The effects of cognitive dysfunction and interventions on gait in people with Parkinson's
Disease are complex. Impaired executive function has been associated with impaired gait and
balance in PD, but it is not known if this relationship is due to the inability to compensate
for poor basal ganglia control of gait automaticity with increased prefrontal cortex activity
while walking. Sensory cueing may increase gait speed and reduce prefrontal activity but
unlike levodopa, it may result in reduced gait variability due to enhanced automaticity. The
researchers recently developed a novel type of personalized (triggered by the subject's own
walking pattern), step-synchronized tactile stimulation on the wrists to improve the quality
of gait and turning in people with Parkinson's Disease. The researchers will now compare the
effects of cognitive dysfunction, dopaminergic medication, and tactile cueing on the quality
of gait and turning and investigate whether improvements reflect changes in prefrontal
activity.
This project will characterize the cortical correlates of gait automaticity, the changes in
gait automaticity with cueing in people with PD, and how these changes translate to
improvement in gait and turning. The long-term goal is to unravel the mechanisms of impaired
gait automaticity in Parkinson's Disease.
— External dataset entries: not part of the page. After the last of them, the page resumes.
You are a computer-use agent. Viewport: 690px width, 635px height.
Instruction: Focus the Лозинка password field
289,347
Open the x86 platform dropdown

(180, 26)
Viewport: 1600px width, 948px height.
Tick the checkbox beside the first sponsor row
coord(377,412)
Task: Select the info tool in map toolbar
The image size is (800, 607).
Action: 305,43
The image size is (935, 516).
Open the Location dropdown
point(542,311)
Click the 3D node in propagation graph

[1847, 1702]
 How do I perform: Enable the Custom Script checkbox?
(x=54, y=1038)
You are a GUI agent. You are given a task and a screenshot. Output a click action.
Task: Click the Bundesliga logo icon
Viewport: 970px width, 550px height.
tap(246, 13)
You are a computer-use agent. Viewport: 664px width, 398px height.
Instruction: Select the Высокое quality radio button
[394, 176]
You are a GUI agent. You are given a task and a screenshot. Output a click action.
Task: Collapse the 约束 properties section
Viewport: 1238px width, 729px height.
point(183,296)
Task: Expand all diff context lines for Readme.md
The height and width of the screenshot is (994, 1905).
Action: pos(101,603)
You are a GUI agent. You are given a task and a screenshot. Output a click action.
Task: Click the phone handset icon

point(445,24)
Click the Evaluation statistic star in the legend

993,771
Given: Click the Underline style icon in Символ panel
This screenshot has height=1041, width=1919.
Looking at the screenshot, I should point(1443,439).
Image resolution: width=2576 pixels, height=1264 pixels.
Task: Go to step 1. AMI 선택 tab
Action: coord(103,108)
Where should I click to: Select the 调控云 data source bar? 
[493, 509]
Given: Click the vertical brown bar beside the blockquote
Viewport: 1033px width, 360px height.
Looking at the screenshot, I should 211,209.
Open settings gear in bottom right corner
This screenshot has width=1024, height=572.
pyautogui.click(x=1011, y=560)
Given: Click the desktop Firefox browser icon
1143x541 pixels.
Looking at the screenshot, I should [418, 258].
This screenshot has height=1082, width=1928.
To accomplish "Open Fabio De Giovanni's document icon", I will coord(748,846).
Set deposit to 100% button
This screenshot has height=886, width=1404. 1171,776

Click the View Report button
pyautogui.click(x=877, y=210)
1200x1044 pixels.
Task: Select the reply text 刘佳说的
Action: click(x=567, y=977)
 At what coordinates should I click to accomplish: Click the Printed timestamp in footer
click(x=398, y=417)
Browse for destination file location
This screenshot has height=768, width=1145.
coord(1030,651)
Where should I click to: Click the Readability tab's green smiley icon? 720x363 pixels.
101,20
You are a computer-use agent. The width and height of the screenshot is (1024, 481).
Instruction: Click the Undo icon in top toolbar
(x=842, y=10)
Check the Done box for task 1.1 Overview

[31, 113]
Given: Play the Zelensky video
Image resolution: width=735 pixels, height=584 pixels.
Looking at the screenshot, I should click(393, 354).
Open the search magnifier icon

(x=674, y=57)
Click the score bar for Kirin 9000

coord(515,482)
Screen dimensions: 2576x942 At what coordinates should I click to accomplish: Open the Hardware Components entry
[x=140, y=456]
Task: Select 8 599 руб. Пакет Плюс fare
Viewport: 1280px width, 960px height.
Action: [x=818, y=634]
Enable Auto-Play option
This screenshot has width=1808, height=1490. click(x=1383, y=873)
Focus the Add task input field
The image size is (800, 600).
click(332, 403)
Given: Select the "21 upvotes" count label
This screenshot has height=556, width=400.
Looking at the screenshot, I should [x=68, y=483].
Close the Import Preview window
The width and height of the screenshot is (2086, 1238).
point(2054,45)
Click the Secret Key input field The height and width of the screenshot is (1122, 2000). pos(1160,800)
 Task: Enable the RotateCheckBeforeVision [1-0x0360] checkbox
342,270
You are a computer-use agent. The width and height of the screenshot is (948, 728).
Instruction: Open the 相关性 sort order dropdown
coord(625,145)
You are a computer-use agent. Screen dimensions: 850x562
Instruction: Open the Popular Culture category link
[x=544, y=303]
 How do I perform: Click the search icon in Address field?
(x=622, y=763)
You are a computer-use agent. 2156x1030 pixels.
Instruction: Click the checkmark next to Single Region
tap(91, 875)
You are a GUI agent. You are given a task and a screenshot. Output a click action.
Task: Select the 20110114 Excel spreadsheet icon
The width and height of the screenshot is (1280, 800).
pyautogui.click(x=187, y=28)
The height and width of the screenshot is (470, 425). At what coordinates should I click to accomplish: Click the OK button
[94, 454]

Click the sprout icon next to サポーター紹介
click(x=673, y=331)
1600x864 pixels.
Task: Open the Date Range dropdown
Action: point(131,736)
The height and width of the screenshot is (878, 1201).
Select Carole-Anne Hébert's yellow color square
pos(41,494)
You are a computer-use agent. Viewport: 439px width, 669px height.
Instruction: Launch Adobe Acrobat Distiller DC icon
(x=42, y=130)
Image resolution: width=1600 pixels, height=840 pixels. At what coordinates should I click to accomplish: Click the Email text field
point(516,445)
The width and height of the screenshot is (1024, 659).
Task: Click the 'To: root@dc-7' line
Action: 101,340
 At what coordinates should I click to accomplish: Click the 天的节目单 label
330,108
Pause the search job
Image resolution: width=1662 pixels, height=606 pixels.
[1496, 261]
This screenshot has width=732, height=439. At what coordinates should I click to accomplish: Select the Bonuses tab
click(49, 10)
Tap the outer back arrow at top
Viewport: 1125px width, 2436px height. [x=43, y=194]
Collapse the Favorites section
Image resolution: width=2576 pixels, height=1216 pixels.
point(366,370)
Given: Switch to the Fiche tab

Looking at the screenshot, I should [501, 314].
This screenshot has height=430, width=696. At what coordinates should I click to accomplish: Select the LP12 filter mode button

The purpose of the study is to determine the effects of a novel, personalized, tactile cueing
system on gait automaticity. The researchers hypothesized that step-synchronized tactile
cueing will reduce prefrontal cortex activity (improve automaticity) and improve gait
variability (as well as gait speed). We predict that improved automaticity with improved gait
variability will be associated with increased activation of other than prefrontal cortical
areas while walking (i.e., sensory-motor). To determine the effects of cueing, 60
participants with PD from will be randomized into one, of two, cueing interventions: 1)
personalized, step-synchronized tactile cueing and 2) tactile cueing at fixed intervals as an
active control group. A secondary analysis will explore whether the effect of cueing on gait
automaticity is influenced by cognitive dysfunction. In addition, we will explore the
feasibility and potential benefits of independent use of tactile cueing during a week in
daily life for a future clinical trial.